Very cool, start 'um young.

Reactions: Agree 2


----------



## Gdurfey (Dec 2, 2020)

awesome!!!!!!!!!!!!!!!!!!!!!!!!!!!!!!!!!!!!!! (sorry Eric, stole your word)

Reactions: Like 1 | Funny 1


----------



## DLJeffs (Dec 2, 2020)

That goes on the mantel or above the work bench in a special place. Very cool!

Reactions: Like 1 | Agree 4


----------



## sprucegum (Dec 2, 2020)

DLJeffs said:


> That goes on the mantel or above the work bench in a special place. Very cool!

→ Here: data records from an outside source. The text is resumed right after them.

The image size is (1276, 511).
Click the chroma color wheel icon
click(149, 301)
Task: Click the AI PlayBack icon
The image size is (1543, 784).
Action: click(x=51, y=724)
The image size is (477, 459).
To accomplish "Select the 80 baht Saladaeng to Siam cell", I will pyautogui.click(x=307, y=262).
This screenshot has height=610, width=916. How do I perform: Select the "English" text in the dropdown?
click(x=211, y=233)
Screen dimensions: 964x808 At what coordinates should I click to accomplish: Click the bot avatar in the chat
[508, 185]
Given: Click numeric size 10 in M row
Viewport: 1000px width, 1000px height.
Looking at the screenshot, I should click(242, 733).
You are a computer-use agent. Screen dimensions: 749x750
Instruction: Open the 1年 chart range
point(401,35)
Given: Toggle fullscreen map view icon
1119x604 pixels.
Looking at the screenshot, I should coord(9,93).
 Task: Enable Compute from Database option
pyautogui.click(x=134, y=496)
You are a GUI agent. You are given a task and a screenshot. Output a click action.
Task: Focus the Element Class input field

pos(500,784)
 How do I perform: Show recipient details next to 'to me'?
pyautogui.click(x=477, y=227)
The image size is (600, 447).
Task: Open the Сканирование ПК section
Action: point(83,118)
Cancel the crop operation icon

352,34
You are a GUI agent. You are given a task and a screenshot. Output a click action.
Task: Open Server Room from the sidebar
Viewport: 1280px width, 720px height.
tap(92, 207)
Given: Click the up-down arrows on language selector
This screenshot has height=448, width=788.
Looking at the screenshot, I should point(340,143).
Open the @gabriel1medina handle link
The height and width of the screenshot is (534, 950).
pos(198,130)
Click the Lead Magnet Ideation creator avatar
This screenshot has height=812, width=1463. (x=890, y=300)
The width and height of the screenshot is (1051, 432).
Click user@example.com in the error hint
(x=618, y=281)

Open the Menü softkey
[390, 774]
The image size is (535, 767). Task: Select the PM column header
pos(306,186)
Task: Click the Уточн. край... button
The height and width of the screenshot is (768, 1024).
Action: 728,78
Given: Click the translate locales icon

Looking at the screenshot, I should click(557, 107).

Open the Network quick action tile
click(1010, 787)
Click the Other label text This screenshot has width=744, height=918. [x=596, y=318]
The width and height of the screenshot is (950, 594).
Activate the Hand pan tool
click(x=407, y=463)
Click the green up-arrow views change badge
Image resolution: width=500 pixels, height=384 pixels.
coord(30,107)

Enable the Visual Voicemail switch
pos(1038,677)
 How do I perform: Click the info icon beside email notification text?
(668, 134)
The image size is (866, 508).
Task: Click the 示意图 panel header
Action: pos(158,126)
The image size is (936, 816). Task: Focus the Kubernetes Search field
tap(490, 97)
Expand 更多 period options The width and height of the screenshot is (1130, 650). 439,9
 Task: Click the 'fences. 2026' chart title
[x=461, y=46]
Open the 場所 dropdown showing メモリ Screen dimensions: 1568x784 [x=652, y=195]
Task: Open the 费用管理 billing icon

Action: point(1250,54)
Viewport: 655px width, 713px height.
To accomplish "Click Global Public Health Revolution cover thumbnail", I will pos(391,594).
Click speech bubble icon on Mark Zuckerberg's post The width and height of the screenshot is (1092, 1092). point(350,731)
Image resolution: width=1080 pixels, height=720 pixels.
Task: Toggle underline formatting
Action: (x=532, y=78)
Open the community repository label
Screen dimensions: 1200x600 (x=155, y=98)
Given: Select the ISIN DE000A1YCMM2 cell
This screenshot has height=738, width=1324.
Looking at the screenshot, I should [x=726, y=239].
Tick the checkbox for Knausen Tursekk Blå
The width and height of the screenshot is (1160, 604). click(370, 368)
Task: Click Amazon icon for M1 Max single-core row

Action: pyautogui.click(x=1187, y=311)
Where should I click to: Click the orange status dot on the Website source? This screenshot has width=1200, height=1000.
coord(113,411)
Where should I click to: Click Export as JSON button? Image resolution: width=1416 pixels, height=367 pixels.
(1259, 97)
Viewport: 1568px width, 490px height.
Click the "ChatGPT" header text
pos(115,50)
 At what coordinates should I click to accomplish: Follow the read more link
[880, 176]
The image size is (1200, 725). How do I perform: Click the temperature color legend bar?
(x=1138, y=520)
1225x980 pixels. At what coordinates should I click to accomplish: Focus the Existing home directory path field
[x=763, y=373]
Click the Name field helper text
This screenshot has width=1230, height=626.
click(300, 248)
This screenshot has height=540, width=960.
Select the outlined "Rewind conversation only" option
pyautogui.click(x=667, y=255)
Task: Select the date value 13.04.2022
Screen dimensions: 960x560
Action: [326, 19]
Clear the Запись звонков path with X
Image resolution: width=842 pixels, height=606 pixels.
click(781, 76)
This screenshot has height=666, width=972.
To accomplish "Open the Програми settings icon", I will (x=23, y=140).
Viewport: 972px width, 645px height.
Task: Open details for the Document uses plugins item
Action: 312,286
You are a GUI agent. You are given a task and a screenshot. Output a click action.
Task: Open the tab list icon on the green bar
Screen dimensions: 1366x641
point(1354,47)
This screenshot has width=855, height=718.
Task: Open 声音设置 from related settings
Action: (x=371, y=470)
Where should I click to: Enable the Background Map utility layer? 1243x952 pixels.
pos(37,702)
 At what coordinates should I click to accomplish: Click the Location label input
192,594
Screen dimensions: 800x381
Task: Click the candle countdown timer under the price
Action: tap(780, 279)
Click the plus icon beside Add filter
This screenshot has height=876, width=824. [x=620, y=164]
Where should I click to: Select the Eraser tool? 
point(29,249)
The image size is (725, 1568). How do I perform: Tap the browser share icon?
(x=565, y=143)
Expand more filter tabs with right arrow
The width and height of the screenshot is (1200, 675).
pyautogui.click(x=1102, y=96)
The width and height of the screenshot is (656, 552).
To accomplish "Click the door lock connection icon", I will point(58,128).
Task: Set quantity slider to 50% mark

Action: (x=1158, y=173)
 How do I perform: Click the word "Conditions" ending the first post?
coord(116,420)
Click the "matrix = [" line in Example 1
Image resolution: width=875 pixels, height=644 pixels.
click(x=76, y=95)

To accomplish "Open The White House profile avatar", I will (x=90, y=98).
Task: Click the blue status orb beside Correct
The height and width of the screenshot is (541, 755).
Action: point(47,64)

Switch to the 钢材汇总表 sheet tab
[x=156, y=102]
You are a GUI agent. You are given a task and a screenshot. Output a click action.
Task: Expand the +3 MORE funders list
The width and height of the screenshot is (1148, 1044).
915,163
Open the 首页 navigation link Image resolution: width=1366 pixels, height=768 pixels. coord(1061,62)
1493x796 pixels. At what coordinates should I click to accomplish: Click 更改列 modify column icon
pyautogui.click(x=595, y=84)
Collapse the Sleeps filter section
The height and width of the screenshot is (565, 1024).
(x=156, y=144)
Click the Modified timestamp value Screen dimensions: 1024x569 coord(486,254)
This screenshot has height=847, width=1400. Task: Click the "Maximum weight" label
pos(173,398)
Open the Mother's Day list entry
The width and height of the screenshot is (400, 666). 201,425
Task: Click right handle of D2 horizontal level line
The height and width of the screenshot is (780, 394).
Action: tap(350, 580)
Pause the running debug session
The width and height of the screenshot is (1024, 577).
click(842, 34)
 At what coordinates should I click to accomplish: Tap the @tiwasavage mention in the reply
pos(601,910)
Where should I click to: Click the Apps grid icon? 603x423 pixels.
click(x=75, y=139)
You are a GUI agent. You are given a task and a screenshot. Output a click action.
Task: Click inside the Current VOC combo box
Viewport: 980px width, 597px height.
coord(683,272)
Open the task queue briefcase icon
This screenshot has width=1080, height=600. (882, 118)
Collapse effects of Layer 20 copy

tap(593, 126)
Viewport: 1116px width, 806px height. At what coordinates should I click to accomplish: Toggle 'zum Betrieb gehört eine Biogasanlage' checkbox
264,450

He certainly didn't get it from his dad. My son thinks big chainsaws are for framing and little ones are for finish work.

Reactions: Funny 5


----------



## Alan R McDaniel Jr (Dec 2, 2020)

And grandpa will likely use that ruler to make something!

Alan

Reactions: Like 1


----------



## Steve in VA (Dec 2, 2020)

Better hang on to that one forever; it's priceless!

Reactions: Agree 1


----------



## Tony (Dec 2, 2020)

One of the best gifts you'll ever get I'm sure.

Reactions: Agree 3


----------



## Gardnaaa (Dec 2, 2020)

I can’t wait to start getting things like this when my 3 year old boy gets a little older. Very awesome keepsake!

Reactions: Like 2


----------



## Nature Man (Dec 3, 2020)

A true story stick! Chuck

Reactions: Like 1 | Agree 1 | Funny 1


----------



## JerseyHighlander (Dec 3, 2020)

sprucegum said:


> My grandson made this for me. He is 5 he used a piece of scrap cedar from my mill and a hacksaw and tape measure that he found in his dad's truck.View attachment 197240


Another priceless family heirloom there.

Reactions: Like 1


----------



## Nubsnstubs (Dec 3, 2020)

Ok , Grandpa, you need to use it and make him something for him. It would be interesting to see a piece you made from made using it. ......... Jerry (in Tucson)

Reactions: Like 1


----------



## Mike Hill (Dec 3, 2020)

Way TOO cool!

Reactions: Like 1


----------



## sprucegum (Dec 3, 2020)

Nubsnstubs said:


> Ok , Grandpa, you need to use it and make him something for him. It would be interesting to see a piece you made from made using it. ......... Jerry (in Tucson)


I expect we will be making a couple more blue bird houses before spring. He helped make a couple last winter..

Reactions: Like 1


----------



## Wildthings (Dec 3, 2020)

That is really cool. Write the date on the back! Thank me later!


----------



## sprucegum (Dec 3, 2020)

Wildthings said:


> That is really cool. Write the date on the back! Thank me later!


Way ahead of you he put his name and date on it already.

Reactions: Like 4


----------



## El Guapo (Dec 4, 2020)

That's awesome, Dave!

Reactions: Agree 1


----------



## ripjack13 (Dec 4, 2020)

I absolutely love this. Lucky man.

Reactions: Agree 1


----------



## JR Parks (Dec 12, 2020)

Truly the best gift ever.

Reactions: Like 1


----------